Technology often advances faster than regulations, leaving organizations to instill ethical practices haphazardly. How can they implement AI with ethics-centricity?
According to IDC, AI adoption in the Asia Pacific & Japan region is expected to skyrocket by 2028. Organizations from tech giants to governments are already working on new AI frameworks to drive their ethical and Responsible AI development in the region.
As more organizations in Asia embrace AI, there is a need to reassess current AI and data strategies to maintain stakeholder trust and mitigate the potential risks of AI misuse.
How should we cultivate trustworthy, adaptable, and flexible AI approaches to put AI to work more effectively and create new value?
Getting the AI foundation right
Data drives AI and serves as the foundation upon which algorithms are trained and developed. Without the right guardrails, biases can creep into algorithms during the training process. How?
- Machines can unintentionally replicate biases present in the data fed into their AI models. Since the output of AI depends heavily on the quality of its input, it is crucial to maintain comprehensive datasets and ensure aggregation of data from diverse sources into a unified, reliable repository. This approach is pivotal for achieving data accuracy.
- When AI systems operate with limited transparency, there is also the risk that the data that users share with businesses could be used for training and appear in front of another user. This data can include personal information, as well as sensitive information such as medical records. The collection and processing of such data can raise concerns around data privacy and security, undermining organizational integrity.
- Since AI is progressing too quickly for policymakers to keep pace, the onus falls on creators and users to help ensure its ethical use based on the principles of openness, flexibility, and responsibility.
So, organizations leveraging AI have a responsibility to incorporate Responsible AI to address risks.
AI cannot command unchecked freedom
One area of AI that holds a lot of potential is specialized AI, which includes models trained for a specific business task or process. As explained by Forbes, Specialized AI can sift through workforce insights, such as from interaction data (user clicks and keystrokes), to automatically discover how employees complete certain tasks and provide insights for refining workflows.
Today, new context grounding capabilities are helping organizations improve the accuracy of generative AI models by furnishing them with a foundation of business context through retrieval-augmented generation. Such a system can extract information from company-specific datasets such as internal policies to create more insightful responses.
Embracing an open approach allows organizations to harness the strengths of various AI models and capabilities. The true power of AI lies in integration: linking individual AI components with other systems in the larger mosaic of digital transformation. However, while organizations design technology ecosystems with AI in mind, it is still crucial to ensure that AI operates within appropriate boundaries and does not have unchecked freedom:
〉 Ultimately, AI should work for workers, not against them.

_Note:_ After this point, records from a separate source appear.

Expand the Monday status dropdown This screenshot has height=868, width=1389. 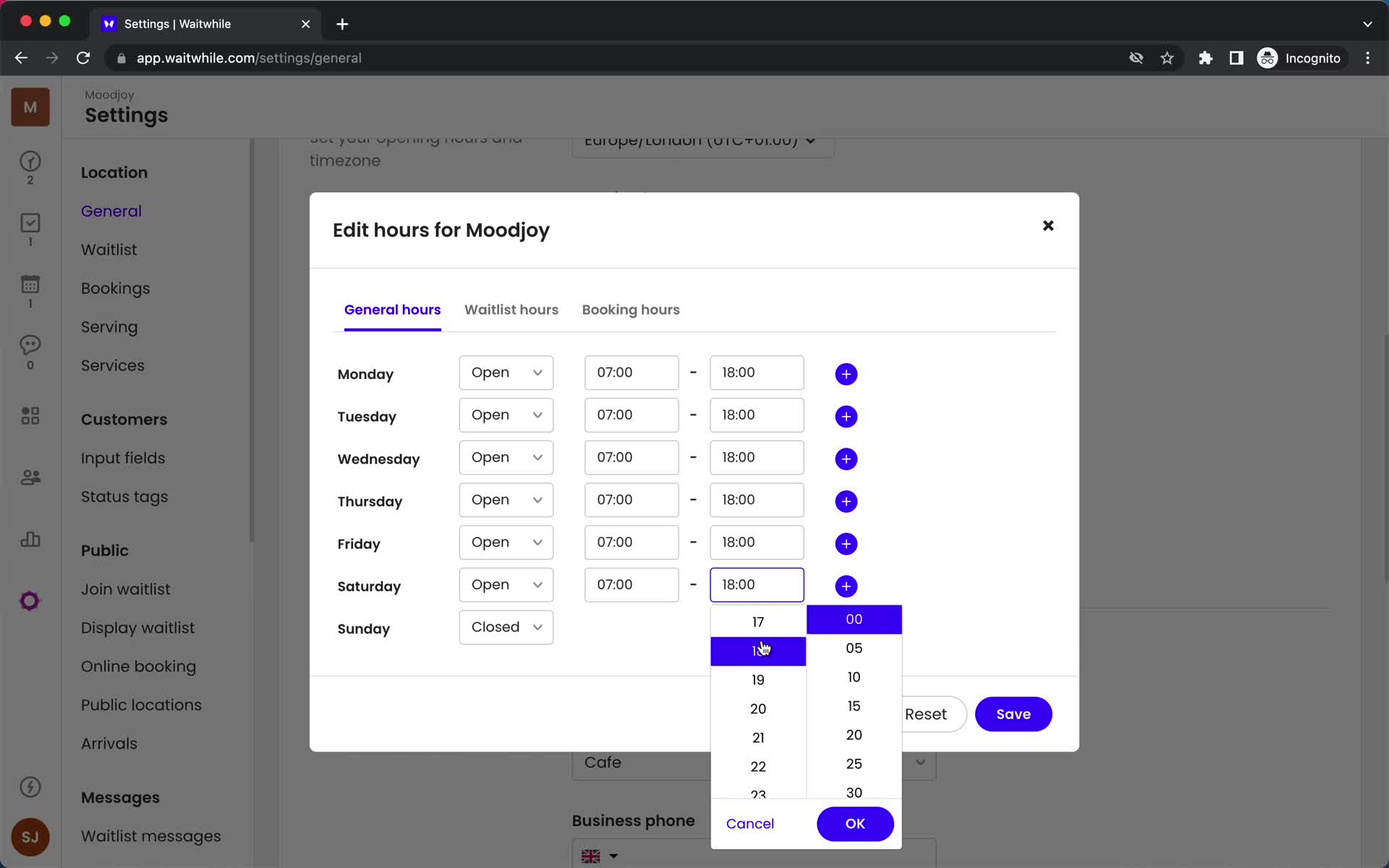(x=506, y=372)
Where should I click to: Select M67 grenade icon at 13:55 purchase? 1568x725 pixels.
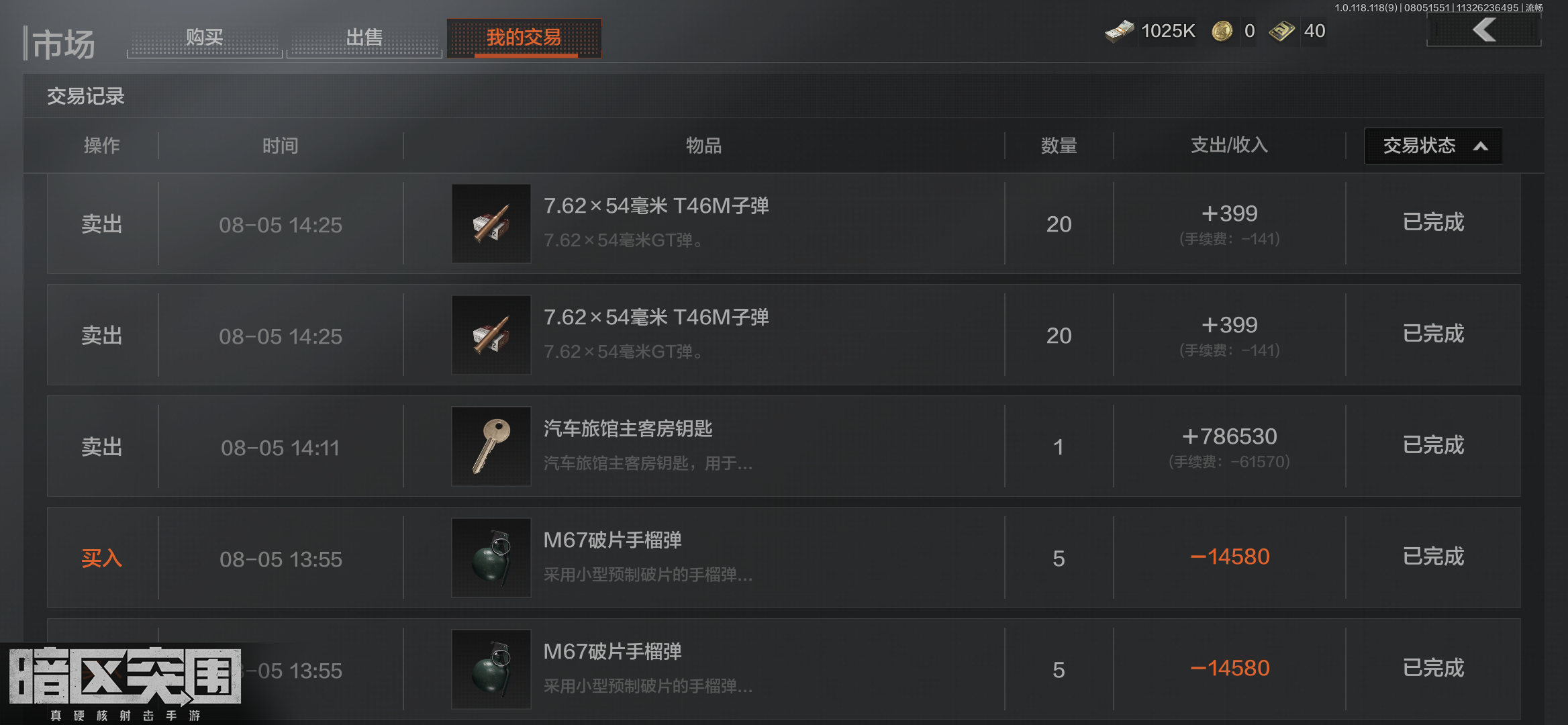491,558
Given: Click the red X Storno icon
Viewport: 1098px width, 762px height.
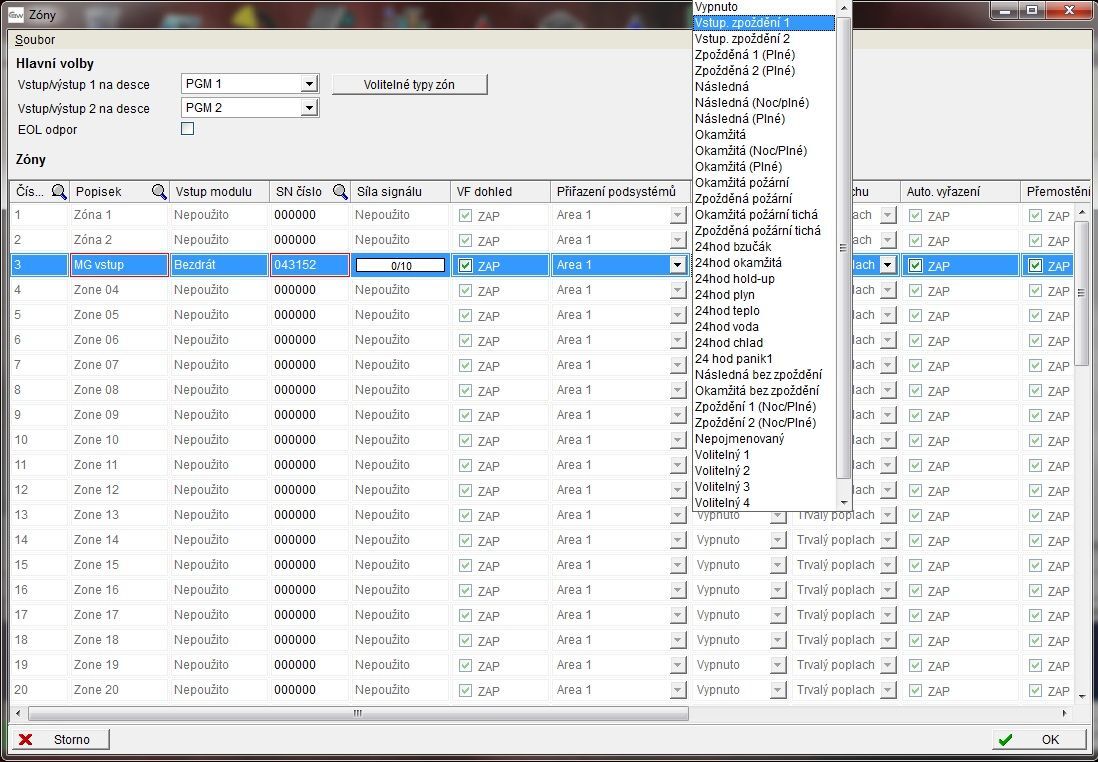Looking at the screenshot, I should point(26,740).
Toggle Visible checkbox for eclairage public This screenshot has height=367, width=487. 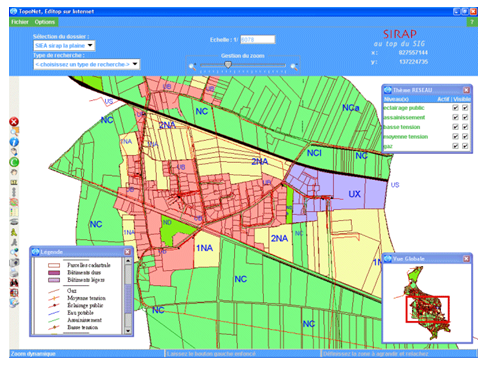pos(465,108)
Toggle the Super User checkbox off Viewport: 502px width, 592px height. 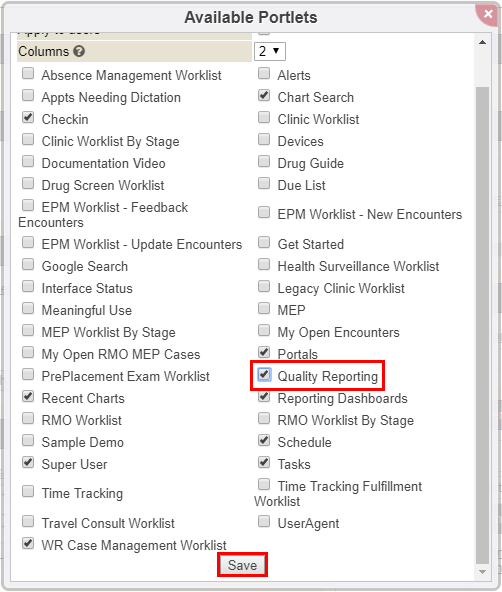tap(28, 462)
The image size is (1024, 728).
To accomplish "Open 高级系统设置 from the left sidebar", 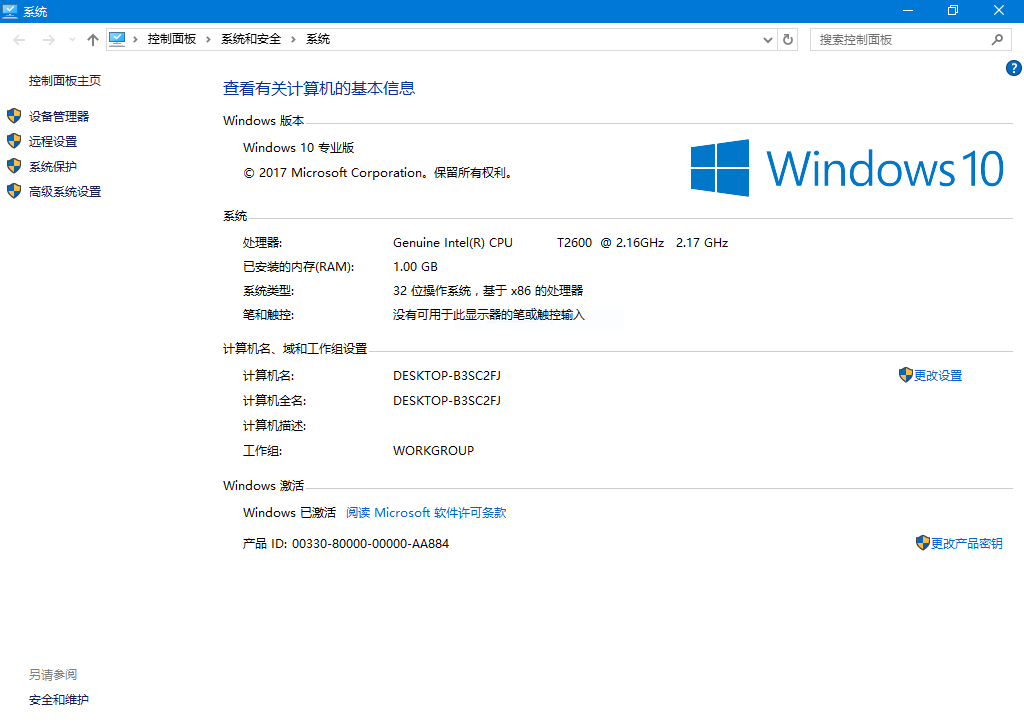I will (x=65, y=192).

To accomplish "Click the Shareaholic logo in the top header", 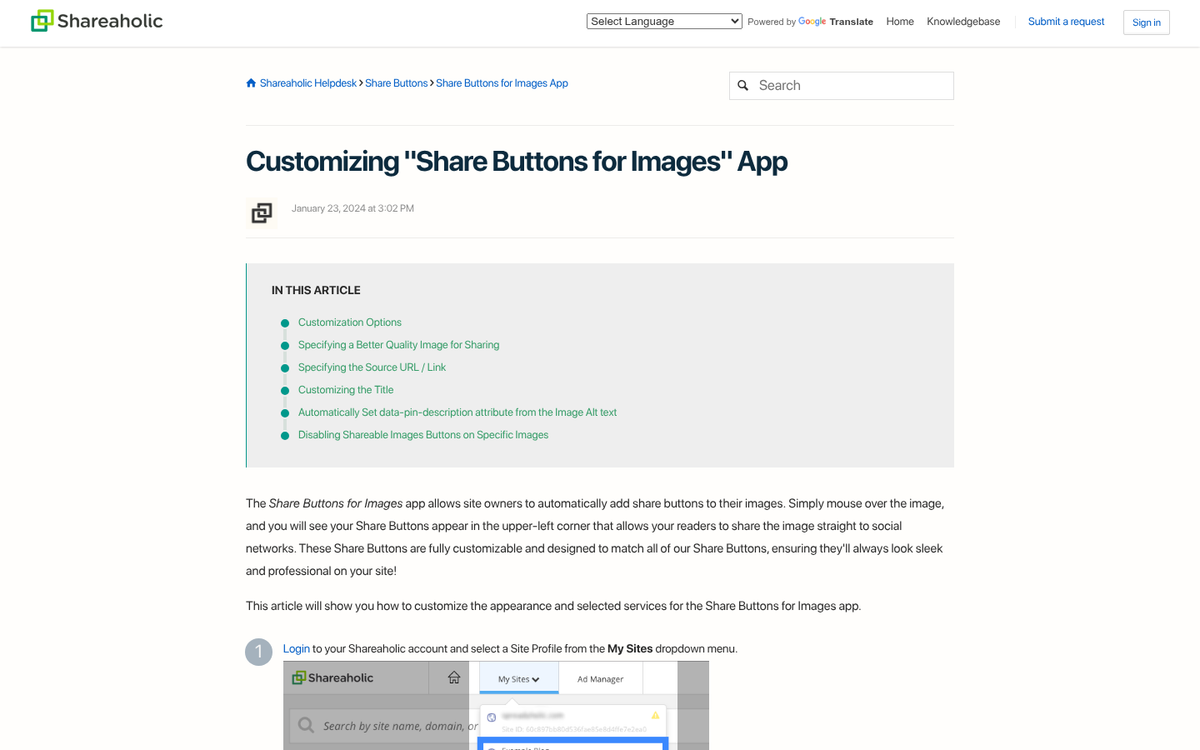I will (x=96, y=20).
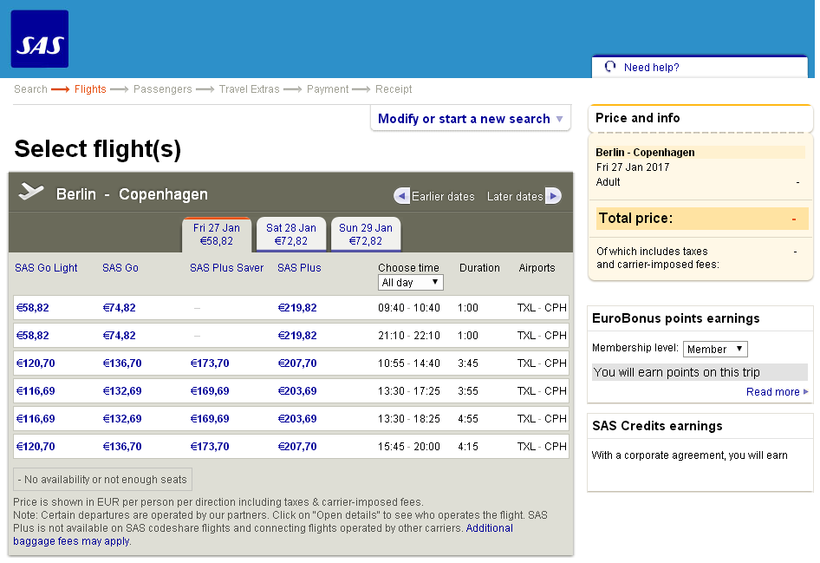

〉 The system should be able to adapt to users’ needs, and not vice versa.
〉 When an organization has no choice but to choose an off-the-shelf model that does not quite meet their use case, accidents can happen.
〉 Accuracy is everything, particularly when AI is tasked to make decisions that must adhere to compliance standards or directly influence users.
Therefore, organizations can leverage the strengths of various models and ensure that these align with their organizations’ unique requirements, while prioritizing users, trust and integrity.
New age of AI risks, rewards
Coupled with automation, AI can dramatically speed up processes, improve decisions, and free people from a range of repetitive tasks. However, as with any transformative technology, we must know how to manage AI well to maximize its benefits.
Human oversight and intervention will still play a critical role in mitigating AI risks and liabilities. We must focus on refining the synergy between humans and software workers, and optimizing workflow integration to realize the potential of human-in-the-loop systems.
The democratization of technology provides a pathway to drive the continuous development needed to make the human-machine dynamic work. Another factor is the training and education of people on the ethical implications of AI to empowers them to take control of integration and decision-making processes. This will facilitate industries’ transition towards a more purpose-driven approach to innovation.
By providing everyone with accessible tools to understand and utilize AI appropriately, we are empowering humans to realize AI’s full potential, and vice versa.